During (and after?) anaesthesia high volumes of intravenous and rectal fluids were given.

Grey, hard stools were being passed irregularly. A secondary impaction as a result of pain and dehydration was suspected. No discomfort was observed. Fluid, intravenous and rectal continued during ..... days after anaesthesia. Finadyne was given at lower dose (how much, how long, way of administration?) to treat the impaction. Oral fluids were being swallowed and volumes were slowly increased (how much per day?).

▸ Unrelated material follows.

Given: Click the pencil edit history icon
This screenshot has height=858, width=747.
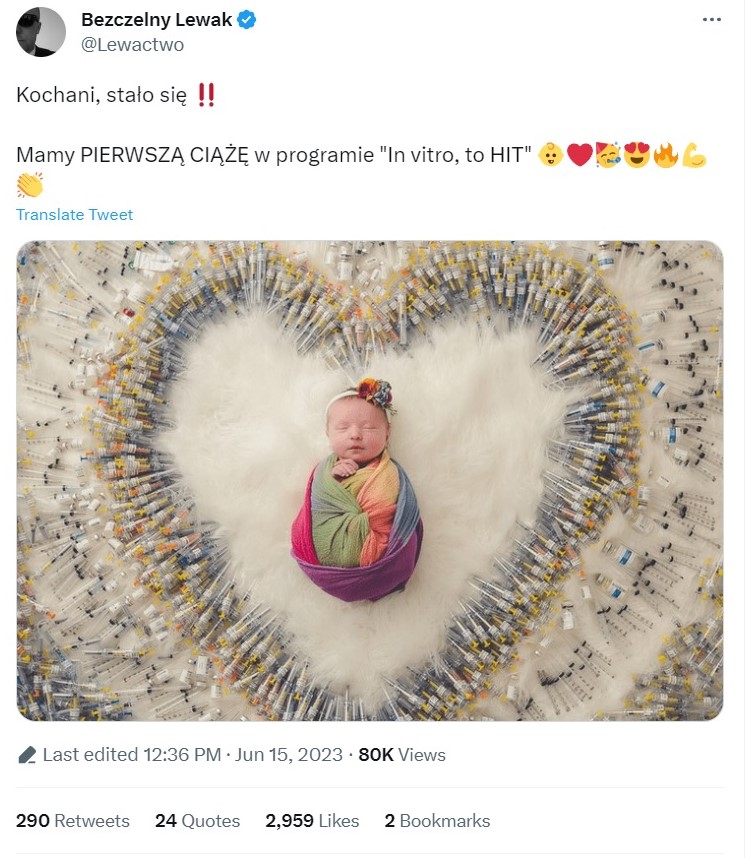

The administration of antibiotics was continued as complications in the form of a regurgitation pneumonia were anticipated.

 

The prognosis for full recovery was guarded as recurrence was anticipated. In the following 2 months, the elephant went through several similar episodes, which luckily resolved on their own. Repeated bouts of pneumonia were expected, which need to be treated aggressively each time they occur. This follows a classic congenital abnormality/megaoesephagus pattern but in this case the damage resulting in the impaction may be the result of injuries from the original fire, possibly by inhalation. However, it cannot be ruled out that this animal is just a naughty, hand-reared baby elephant eating strange objects.

 

Treatment results

Two months after the last treatment the elephant calf is recovering well, tired but improving. Showing some discomfort in one leg. Suspect an infection or damaged areas of skin with secondary infection. He showed ventral oedema which improved with a course of antibiotics (which one, how long?). It appears that areas of skin are sloughing off. Antibiotic treatment has been instituted (which one, how long?). The skin problems are suspected to be part of a systemic infection originating from a regurgitation pneumonia. Another theory to explain the skin necrosis is the involvement of an autoimmune circulatory component as there had been peripheral lesions on the ears at the start of treatment, which later also showed oedema.